Learn about low thyroid function – issues and approaches to hypothyroidism in women
by Marcelle Pick, OB/GYN NP
The thyroid gland is a little winged gland in our necks that controls the rate of function for every cell and gland in the body, including growth, repair and metabolism. It’s fair to say that you can’t maintain optimal health unless your thyroid is working pretty well.
While the thyroid is vital to both genders, women have a greater tendency than men to suffer thyroid problems, especially hypo- (low) thyroid function. No one clearly knows why. It probably has to do with the interplay between our reproductive hormones — i.e., estrogen and progesterone — and our thyroid hormones. Many women experience underactive or hypothyroid issues during perimenopause, just as some do during adolescence or pregnancy, the two other stages in our lives of tremendous hormonal flux.
Since these are times of hormonal change, it makes sense that an imbalance in female hormones would strongly impact thyroid function. In fact, we often see hypothyroidism in our patients as part of a larger pattern of long-term hormonal imbalance.

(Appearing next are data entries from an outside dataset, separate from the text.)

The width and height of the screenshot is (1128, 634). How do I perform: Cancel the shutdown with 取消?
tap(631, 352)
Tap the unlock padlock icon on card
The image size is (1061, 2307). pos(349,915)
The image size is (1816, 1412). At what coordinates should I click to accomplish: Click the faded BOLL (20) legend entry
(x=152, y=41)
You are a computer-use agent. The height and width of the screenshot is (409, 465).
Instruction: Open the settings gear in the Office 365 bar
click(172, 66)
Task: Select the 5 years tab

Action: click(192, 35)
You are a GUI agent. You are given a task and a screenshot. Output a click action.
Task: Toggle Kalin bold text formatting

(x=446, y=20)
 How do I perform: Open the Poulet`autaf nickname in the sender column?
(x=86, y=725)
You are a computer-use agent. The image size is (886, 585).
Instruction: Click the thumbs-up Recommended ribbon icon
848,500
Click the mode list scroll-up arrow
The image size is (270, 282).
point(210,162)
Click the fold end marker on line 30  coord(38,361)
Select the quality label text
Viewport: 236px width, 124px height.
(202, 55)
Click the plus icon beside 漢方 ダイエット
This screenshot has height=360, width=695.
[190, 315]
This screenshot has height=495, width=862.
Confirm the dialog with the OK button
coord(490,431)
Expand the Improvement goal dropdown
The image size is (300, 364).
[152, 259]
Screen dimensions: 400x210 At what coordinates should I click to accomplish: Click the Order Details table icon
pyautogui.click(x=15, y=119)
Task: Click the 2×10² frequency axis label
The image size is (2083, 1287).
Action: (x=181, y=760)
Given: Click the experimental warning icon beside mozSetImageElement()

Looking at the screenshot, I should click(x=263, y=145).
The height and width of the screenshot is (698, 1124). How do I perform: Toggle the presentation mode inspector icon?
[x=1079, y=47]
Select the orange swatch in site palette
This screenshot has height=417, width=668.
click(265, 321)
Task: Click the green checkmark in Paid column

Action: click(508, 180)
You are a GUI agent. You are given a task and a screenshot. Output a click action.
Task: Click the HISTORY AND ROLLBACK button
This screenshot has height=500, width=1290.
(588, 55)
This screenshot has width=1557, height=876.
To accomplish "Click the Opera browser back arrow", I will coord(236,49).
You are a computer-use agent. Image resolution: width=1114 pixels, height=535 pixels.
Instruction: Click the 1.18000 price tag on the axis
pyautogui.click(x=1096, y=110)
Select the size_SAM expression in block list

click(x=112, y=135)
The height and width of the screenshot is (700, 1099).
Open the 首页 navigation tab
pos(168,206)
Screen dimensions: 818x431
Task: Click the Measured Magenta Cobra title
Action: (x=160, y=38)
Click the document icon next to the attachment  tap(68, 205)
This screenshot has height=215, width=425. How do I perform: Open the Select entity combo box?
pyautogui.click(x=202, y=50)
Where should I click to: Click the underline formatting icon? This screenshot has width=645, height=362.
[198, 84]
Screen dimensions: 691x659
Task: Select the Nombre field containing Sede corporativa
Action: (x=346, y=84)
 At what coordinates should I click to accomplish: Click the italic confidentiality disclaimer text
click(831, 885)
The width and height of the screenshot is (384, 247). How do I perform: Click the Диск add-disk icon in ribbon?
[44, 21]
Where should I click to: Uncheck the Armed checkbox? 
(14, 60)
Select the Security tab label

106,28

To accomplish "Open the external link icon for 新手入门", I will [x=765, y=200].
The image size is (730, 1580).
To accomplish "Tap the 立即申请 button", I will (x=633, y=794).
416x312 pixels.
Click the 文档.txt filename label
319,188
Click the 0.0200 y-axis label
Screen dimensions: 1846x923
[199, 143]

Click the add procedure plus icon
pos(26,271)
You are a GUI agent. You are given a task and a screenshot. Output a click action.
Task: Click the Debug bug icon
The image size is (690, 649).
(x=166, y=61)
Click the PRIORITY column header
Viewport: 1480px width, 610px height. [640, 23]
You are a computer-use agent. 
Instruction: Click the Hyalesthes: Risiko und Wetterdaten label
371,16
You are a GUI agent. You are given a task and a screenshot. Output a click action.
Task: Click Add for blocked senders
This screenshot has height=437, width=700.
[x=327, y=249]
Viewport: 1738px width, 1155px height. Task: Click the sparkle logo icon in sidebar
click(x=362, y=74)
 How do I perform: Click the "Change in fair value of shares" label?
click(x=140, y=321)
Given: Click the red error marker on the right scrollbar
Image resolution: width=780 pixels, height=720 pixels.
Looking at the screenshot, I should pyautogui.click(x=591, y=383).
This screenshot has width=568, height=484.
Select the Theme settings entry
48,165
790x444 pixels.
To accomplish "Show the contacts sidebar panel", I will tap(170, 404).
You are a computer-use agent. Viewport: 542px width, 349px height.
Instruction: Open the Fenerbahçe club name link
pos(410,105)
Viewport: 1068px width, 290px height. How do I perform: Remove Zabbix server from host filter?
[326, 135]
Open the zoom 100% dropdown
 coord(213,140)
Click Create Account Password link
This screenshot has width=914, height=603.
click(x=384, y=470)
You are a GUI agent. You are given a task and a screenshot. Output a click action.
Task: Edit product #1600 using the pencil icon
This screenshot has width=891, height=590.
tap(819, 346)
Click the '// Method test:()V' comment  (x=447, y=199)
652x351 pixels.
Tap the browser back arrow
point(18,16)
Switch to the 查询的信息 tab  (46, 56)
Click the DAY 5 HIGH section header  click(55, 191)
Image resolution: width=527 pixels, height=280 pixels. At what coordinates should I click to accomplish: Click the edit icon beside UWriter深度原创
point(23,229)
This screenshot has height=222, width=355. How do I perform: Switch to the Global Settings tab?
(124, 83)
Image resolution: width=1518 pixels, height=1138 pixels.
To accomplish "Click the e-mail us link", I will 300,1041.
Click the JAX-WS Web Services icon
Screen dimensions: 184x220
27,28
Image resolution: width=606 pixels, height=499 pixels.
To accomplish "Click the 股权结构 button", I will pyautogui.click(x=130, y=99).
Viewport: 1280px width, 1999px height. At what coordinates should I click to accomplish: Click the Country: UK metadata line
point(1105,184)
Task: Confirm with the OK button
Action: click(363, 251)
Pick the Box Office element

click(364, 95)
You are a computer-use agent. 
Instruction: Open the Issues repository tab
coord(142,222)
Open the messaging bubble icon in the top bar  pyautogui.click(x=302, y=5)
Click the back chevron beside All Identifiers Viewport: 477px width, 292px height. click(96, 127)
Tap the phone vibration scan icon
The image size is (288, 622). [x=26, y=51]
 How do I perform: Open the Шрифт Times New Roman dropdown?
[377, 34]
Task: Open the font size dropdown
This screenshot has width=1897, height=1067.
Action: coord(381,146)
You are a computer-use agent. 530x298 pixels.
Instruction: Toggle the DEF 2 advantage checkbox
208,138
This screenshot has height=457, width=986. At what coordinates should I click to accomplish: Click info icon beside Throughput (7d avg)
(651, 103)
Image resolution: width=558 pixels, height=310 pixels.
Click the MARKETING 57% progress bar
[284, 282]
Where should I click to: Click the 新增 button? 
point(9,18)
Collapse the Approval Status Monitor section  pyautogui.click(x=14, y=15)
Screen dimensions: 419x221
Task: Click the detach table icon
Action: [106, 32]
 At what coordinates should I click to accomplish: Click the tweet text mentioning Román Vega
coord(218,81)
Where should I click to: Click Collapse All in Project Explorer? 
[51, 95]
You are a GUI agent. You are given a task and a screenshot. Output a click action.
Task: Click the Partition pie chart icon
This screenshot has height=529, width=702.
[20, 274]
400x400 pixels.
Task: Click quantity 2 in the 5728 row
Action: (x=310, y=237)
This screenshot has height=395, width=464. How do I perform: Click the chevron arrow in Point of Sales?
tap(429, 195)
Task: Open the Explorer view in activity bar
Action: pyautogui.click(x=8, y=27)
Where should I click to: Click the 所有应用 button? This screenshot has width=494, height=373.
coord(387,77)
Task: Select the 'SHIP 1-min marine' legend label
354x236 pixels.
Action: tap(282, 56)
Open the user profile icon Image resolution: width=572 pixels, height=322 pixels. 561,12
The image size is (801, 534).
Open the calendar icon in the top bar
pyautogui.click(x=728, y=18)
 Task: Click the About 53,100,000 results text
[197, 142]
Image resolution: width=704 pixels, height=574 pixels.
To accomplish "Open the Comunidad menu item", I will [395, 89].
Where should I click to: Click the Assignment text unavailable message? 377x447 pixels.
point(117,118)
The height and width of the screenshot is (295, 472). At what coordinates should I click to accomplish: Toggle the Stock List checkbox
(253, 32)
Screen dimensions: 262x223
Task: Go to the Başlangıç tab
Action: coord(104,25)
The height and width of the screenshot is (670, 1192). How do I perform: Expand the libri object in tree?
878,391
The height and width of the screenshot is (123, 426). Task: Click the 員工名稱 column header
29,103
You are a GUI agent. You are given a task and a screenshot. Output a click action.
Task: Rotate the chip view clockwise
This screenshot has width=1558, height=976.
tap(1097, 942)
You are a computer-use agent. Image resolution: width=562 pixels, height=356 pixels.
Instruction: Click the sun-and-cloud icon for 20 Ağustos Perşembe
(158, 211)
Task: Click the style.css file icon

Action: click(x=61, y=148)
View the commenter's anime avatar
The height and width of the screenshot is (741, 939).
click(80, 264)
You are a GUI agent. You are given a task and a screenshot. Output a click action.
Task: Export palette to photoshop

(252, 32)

Unfortunately, conventional medicine typically views the thyroid in isolation from the other systems of the body. And quite frankly, the success rate of conventional medical treatment for hypothyroidism is far from encouraging. In so many cases women with thyroid problems spiral steadily downward, feeling worse as the years go by and finding themselves on an ever-expanding list of medications.
I would encourage you instead to see the thyroid as an integral part of your overall health picture. In this section of our website we explore the main aspects of low thyroid function, hypothyroidism, and hyperthyroidism from a holistic perspective. What we find is that with this approach to thyroid health, we can often restore and then maintain healthy thyroid function in our patients.